KAÇI GAZETECİ ?

Gazete kurma girişimine en büyük destek, yine medyanın malum kesiminden geliyor.
Siyasilerle bağantısı olanlar köşe yazıyor..
Güvenlik işletmecisi genel koordinatör oluyor..
Matbaanın mürekkep kokusunu dahi bilmeyenler, gazeteci kisvesi altında ‘korumalık’ yapıyor..
Utanıyorum mesleğimden..
Çoluk çocuklar karıştı aramıza..
İskenderun’un tarihine tanıklık eden gazetelerin arasına, saray soytarıları karıştı..
İskenderun’da bilgi kirliliği had safhaya ulaştığından, ‘Bundan sonra akıllanırlar’ diyordum.
Hem akıllanırlar, hem de geçmişte yaptıklarından dolayı günah çıkarırlar diye düşünüyordum..
Heyhat.. 9 sütuna çarpıcı başlıklar:
“Haklıdan yana tarafız..”
“Haber için yetiştik!”
Biliyorsunuz ki, müthiş bir boşluk vardı kentimizde..
Bu mesleğe 20-30 yılını vermiş gazeteciler, kahvede tavla oynamakla meşgul olduğundan, İskenderun sözüm onlara haber sıkıntısı yaşıyormuş..
Biz de ‘inanmış gibi’ yapalım öyle mi..
Hayır, akıllanmamışlar..
Bir söz vardır, bilir misiniz:
“Çıraklığını yapmadığınız işin ustası olamazsınız!”
Bizim gazete tayfası ısrarlı..
Gazeteciliği bilmek meziyet sayılmıyor..
Bir de utanmadan ‘haber boşluğundan’ yana mazeret üretiyorlar.
Güya haber için yetişmişlermiş..
İskenderun habersizlikten inim inim inliyor’muş.
Daha düne kadar zorla, binbir zahmetle haber kovalayan bir meslektaşımız, nasıl oluyor da kısa sürede ‘Red Bull’ enerji içeceğiyle kafa bulup, kanatlanmış uçabiliyor..
Cevabı hazır..
Dürüstlük nedir bilir misiniz?
İnsan olmaktır..
Doğru bildiğini paylaşmaktır..
Peki kalleşlik nedir, bilir misiniz?
(……..)
Şimdilik susuyorum..
Ama bir kez daha gördüm ki:
Haberciliğin önündeki en büyük engel, medyanın tahsisli kesimi..
Hem toplumdaki değişimi adım adım takip edeceklerini söyleyip tartışmalarda başı çekiyorlar, hem belli bir ‘merkez’ adına değişime ayak uyduruyorlar..
Daha dün yazdım.. Bu medya bu kente yakışmıyor.
Değişmeli.
Zihniyet değişmek zorunda.
Demokrasinin geleceği, toplumsal huzur için değişmek zorunda..
Bugün ‘haklıdan’ yana gibi görünüp, yarın kimlere taraf olacağını şimdiden kestirebileceğimiz ‘Bukalemun medyası’ ya da ‘Amip medyası’ istemiyoruz!
BU ŞARKI BİTMEZ?
Kulislere göre, Şener’in yeni parti oluşumundaki en önemli isimlerin başında Mehmet Soydan’ın geldiğini GÜNEY Gazetesi’nde okumuş olmalısınız.
Yazılarımı takip edenler bilir. 2007 Haziran ayında okkalı bir söz söylemişti Mehmet Soydan:
“Her yenilgi bir zaferdir.
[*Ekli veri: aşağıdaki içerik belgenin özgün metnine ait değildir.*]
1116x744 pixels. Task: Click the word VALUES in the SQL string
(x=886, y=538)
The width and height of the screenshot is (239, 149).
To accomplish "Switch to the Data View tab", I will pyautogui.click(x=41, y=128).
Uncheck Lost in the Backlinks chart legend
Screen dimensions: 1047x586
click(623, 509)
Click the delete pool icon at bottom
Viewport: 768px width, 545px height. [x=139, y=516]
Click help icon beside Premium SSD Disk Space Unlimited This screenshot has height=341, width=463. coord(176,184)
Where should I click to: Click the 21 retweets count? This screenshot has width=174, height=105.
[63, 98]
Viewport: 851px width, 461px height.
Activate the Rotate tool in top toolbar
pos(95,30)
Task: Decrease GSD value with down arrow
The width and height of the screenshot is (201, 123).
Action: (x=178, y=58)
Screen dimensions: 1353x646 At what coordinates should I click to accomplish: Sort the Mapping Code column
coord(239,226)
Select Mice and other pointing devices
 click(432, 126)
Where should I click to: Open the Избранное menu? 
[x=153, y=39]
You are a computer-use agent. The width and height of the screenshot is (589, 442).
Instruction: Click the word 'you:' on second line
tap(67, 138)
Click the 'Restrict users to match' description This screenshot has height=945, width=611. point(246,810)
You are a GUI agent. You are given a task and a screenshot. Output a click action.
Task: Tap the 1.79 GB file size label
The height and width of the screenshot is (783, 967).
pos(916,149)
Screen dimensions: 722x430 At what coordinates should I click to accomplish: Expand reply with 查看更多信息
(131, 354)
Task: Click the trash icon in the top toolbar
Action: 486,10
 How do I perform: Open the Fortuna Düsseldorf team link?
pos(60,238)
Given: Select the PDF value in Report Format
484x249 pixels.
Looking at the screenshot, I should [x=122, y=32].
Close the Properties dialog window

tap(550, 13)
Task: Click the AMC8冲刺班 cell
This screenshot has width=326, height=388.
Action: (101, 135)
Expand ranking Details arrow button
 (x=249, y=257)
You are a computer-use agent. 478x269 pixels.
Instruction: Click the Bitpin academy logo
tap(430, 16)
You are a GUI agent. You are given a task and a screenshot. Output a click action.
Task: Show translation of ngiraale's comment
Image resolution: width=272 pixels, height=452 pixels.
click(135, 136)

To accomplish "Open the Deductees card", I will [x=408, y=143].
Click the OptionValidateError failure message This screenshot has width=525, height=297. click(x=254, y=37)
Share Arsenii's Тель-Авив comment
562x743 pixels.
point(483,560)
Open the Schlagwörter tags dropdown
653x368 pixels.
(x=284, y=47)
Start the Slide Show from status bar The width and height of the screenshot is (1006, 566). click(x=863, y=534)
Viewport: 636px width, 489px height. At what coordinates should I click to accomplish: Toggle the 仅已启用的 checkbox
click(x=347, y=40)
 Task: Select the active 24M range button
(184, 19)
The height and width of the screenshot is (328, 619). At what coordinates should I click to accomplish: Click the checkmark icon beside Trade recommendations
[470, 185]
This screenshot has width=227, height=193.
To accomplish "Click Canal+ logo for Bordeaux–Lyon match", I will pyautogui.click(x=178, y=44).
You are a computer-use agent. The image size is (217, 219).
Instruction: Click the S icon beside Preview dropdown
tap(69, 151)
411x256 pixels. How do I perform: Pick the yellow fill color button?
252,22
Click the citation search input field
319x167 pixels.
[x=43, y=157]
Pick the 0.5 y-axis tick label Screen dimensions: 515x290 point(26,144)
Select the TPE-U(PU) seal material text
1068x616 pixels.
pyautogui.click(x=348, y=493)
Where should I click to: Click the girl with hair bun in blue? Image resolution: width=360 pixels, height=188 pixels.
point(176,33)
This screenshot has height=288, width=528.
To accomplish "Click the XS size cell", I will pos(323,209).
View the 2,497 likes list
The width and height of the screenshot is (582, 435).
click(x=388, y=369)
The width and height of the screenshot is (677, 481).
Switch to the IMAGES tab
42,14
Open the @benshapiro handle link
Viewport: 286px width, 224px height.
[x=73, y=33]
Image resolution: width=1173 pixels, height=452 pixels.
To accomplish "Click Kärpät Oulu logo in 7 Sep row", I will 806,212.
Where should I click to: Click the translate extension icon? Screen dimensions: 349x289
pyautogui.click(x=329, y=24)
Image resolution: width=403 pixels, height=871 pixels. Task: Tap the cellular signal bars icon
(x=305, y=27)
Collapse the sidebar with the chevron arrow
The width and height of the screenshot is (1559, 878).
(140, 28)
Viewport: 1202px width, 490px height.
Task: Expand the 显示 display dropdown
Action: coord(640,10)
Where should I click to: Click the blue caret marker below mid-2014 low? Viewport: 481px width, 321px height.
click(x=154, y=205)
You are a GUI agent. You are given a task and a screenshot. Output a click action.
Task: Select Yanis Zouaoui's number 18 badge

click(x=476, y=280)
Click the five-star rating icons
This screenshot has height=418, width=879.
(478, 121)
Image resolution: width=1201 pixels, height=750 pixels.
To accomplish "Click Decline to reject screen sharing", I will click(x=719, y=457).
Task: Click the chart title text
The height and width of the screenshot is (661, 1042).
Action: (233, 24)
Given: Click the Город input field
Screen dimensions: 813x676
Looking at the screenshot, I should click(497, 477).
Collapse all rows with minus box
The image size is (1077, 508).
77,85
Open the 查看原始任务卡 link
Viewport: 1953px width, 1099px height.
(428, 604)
Bazen kaybeden günü geldiğinde kazanır.”
Soydan’ın bu sözünü, Türkiye’nin Avrupa Kupası finallerinde sergilediği başarısıyla kıyaslamış, neticede yeni oluşumdaki konumunu değerlendirmeye çalışmıştım.
Birkaç gündür yaygın basının gündeminde..
Ama Mehmet Soydan henüz tek kelime etmiş değil.
Her ne kadar İskenderun basını, şu sıralarda bu soruya yoğunlaşsa da, bildiğimiz şu..
Mehmet Soydan “sobelendiniz’ gazına gelecek biri değildir..
Halkın, bel altı vuruşlara, kural dışı oyunlara, adam kayırmacılığa fena halde nefret duyduğunu bilir.
AK Parti kapansa da..
Yasaklansa da, bu durumdan vazife çıkarmasını bilir.
Dolayısıyla..
Ta, bir yıl önce bir haziran ayında “Bu şarkı burada bitmez” dizelerini okuması, zaten O’nun ‘Şartlardan faydalanıyor’ boşboğazlığına verdiği tescilli yanıtıdır.
BAŞ DÖNDÜRÜCÜ?!
Medya Takip Merkezi (MTM), her ay düzenli olarak geleneksel “ayın medya gündemi raporu”nun sonuçlarını açıklıyor.
Peki hiç İskenderun’da bir ay boyunca manşetlere düşen haberleri hafızalarınızda tuttuğunuz oldu mu?
Arkadaşlarımın; gazete, dergi, TV kanalı ve haber sitesinde yayımlanan her haberi tek tek inceleyerek hazırladıkları gündem raporunu açıklıyorum.. Haziran ayına damgasını vuran olay, kişi ve kurumlarla ilgili başlıklar şöyle oldu:
ABD’nin en prestijli üniversiteleri arasında gösterilen John Hopkins Üniversitesi’nin Dekanı Yash Gupta İskenderun’a geldi.
Vali Nusret Miroğlu, ayağının tozuyla İskenderun sahillerinde temizlik yaptı.
Cumhuriyet Başsavcısı Mustafa Alper, yeni adliye sarayının müjdesini verdi.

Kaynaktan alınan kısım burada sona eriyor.